Drives, believe it or not, are playing a part in making the humble potato less expensive on your supermarket shelf.

Mitsubishi

F740 VSDs are used to run fans that keep stored potatoes at optimal climatic conditions for suppliers Crop Systems so they can be delivered — all year round — in prime condition when required.



Large fixed speed fans running at full speed were once used, but VSDs running at powers matching the demands of the facility are claimed to have reduced costs considerably.



As well as being used to make cost savings, VSDs can also reduce wear on components. At British Sugar's Cantley plant, sugar beet is cleaned using a high-pressure spray water pump in a large rotating drum. A newly-installed system has seen components such as the pumps and the drum itself powered by various

Control Techniques

Unidrive SP drives.



These are designed to provide a high start-up current, which produces high torques to start processes. This minimises motor wear as well as reducing maintenance costs.



At Kensey Foods' highly-automated Launceston plant, in Cornwall, a system for moving chilled desserts through the refrigeration store system has benefited from greater automation through reduced system downtime and an improved user interface.



The system has been upgraded with

Schneider Electric's

Altivar Flux Vector inverter drives controlled by PLCs, which move the conveyors containing the desserts by a system of chains.



Linear encoders at each end of the lift provide positional data used by the controlling PLC so that it can identify any potential chain wear before failure occurs — and it gives enough advance warning to enable downtime to be planned economically.



Another improvement is in the provision of adjustable torque control for the motors. Dynamic adjustment of the torque required can be adjusted depending on the number of trays being moved. In addition, sensors can tell if any product trays are protruding from the store — thus preventing lift collisions.



The ability to prevent costly production downtime through chain failure has also led to a change in practices at German Village Products' noodle drying plant.



The US food manufacturer produces noodles for big-brand soups, but was having problems caused by heat from one of its dryers. This, along with a build-up of flour, was causing the chain fitted to the dryer to stretch prematurely.



Although a new chain was routinely fitted every six months or so, this incurred hefty costs in installation plus a loss of product through downtime.



Engineers recommended fitting a long-life Synergy chain from

Renold

, which they hoped would double the life. In practice, the long-life chain has proved to be exactly that, and after two years' service it is still showing no signs of wearing out.



Renold launched Smartlink at the end of last year to allow engineers to find out details about the loads that are being experienced by chains in normal use. The device, which consists of strain gauges, electronics and a battery, is attached to plates on one side of the chain.

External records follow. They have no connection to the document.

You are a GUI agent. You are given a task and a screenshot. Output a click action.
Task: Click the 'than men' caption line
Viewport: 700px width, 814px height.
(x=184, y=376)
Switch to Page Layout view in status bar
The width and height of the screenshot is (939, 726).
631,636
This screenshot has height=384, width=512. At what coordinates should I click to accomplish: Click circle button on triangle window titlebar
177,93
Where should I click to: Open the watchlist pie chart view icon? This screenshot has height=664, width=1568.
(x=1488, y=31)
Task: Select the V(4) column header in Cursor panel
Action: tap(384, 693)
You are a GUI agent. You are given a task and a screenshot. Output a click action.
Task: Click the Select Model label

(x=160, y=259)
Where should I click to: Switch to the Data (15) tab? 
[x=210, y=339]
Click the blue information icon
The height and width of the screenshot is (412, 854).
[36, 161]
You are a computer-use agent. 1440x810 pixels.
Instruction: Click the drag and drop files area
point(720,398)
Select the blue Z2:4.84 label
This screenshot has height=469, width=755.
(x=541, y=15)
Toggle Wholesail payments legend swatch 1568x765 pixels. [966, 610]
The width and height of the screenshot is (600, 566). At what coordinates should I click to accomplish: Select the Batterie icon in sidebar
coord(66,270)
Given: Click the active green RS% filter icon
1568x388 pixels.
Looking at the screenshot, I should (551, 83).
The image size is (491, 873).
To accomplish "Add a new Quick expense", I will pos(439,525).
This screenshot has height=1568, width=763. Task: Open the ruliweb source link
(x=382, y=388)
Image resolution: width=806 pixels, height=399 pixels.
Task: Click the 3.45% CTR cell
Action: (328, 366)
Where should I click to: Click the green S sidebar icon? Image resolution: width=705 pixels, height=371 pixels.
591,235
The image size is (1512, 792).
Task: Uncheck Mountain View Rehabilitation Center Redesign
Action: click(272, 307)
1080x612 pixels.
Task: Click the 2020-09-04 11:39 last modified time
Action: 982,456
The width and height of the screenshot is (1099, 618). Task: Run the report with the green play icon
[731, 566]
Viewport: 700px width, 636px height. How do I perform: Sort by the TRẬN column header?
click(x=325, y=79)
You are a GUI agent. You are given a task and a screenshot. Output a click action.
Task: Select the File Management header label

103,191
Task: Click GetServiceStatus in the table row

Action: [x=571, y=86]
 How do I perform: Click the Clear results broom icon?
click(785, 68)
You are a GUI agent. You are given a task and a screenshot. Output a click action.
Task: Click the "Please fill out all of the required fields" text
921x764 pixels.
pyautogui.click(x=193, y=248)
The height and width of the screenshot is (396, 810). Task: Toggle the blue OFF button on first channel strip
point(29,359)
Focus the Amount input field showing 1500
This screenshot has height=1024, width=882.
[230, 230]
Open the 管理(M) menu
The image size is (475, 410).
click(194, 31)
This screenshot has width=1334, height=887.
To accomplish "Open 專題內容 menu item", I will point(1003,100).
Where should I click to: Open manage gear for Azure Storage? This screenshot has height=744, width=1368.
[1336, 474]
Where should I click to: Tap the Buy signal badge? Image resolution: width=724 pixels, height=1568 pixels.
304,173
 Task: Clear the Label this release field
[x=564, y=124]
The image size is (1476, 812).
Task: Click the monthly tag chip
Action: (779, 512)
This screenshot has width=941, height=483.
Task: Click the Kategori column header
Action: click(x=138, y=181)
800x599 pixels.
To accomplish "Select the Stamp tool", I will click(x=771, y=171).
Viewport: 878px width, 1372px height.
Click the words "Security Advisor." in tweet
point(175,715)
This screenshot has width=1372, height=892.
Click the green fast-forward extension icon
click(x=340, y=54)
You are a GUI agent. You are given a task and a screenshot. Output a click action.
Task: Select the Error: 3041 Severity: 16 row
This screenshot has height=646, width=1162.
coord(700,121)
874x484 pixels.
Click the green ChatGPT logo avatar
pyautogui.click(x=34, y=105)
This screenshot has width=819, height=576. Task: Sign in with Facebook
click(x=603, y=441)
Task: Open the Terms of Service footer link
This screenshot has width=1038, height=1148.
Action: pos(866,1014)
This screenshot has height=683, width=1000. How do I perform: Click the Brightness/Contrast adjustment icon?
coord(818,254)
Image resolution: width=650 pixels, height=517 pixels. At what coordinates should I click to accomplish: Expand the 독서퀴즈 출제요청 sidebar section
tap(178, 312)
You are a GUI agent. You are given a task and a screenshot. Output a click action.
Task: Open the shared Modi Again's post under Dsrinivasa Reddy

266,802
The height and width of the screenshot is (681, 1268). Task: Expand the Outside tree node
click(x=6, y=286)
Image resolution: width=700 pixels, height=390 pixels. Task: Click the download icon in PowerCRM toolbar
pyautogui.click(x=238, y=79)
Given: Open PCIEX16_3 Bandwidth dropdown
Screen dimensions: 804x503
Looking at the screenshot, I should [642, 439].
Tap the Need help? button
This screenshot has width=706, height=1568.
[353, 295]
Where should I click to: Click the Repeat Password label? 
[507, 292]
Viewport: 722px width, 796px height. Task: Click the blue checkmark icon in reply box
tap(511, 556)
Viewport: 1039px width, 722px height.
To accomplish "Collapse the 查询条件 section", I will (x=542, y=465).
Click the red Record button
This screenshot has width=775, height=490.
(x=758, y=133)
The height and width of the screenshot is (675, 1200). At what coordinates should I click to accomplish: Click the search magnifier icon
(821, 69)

As it travels, data concerning the loads and shocks is collected and recorded by a microprocessor. It can warn if damage is about to occur — or if the chain is in danger of breaking.



The data showing strain can also be downloaded for analysis, allowing engineers to fine-tune equipment to optimise performance or isolate problems to prevent chain wear.



It's not only products, but the packaging of these products that can benefit from upgraded control components.



Siemens Automation and Drives

, for example, has recently provided a solution for Norfolk-based HayssenSandiacre, manufacturer of machines for the bagging of foodstuffs.



When the packaging company received an order for vertical bagging machines it took delivery of Siemens' motion control technology. This comprises Siemens' Simotion D machine controller, a Sinamics four-axis drive platform and 1Fk7 servomotors and planetary in-line gearboxes.



The system not only reduced the machine's footprint, but also used much of HayssenSandiacre's existing controls. This meant that customers were familiar with the operations, and the company did not need to re-write its product documentation.



The upgrade is currently being phased-in across all the company's intermittent bagging machines with a view to rolling out the system across all its continuous motion bagging line next year.